Hi any reason you can’t do gradient descent over the parameter as well? Say the optimizer over your network is opt
, make another optimizer for the parameter in question:
opt_sig = torch.optim.SGD([sigma],lr=1e-1)
and whenever you do a optimizer step for your network, also do a step with opt_sig
:
opt.zero_grad()
opt_sig.zero_grad()
loss.backward()
opt.step()
opt_sig.step()
It seems clear. Is this code snippet right?
myNet=myNet.to(device)
sig1=torch.tensor(1.0,requires_grad=True, device=device)
sig2=torch.tensor(1.0,requires_grad=True, device=device)
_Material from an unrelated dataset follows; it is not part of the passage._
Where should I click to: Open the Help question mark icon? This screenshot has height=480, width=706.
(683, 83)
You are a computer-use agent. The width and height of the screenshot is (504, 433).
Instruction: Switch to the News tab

criterion=nn.CrossEntropyLoss()
optimizer=optim.Adam(myNet.parameters(),lr=lr,weight_decay = opt.weight_decay)
scheduler = optim.lr_scheduler.ReduceLROnPlateau(optimizer, 'min',patience=10)
opt_sig = torch.optim.SGD([sig1,sig2],lr=1e-4)
optimizer.zero_grad()
opt_sig.zero_grad()
outline,outvp=myNet(data)
lossline=(1.0/sig1.pow(2))*criterion(outline,mask)+torch.log(sig1.pow(2))
lossvp=(1.0/sig2.pow(2))*criterion(outvp,vpmask)+torch.log(sig2.pow(2))
loss=lossline+lossvp
loss.backward()
optimizer.step()
opt_sig.step()
Can update the model’s weight and the parameter sigma together with only one optimizer?
optimizer=optim.Adam([
{'params': myNet.parameters(), 'lr': lr},
{'params': [sig1,sig2], 'lr':1e-4}],
weight_decay = opt.weight_decay)
1 Like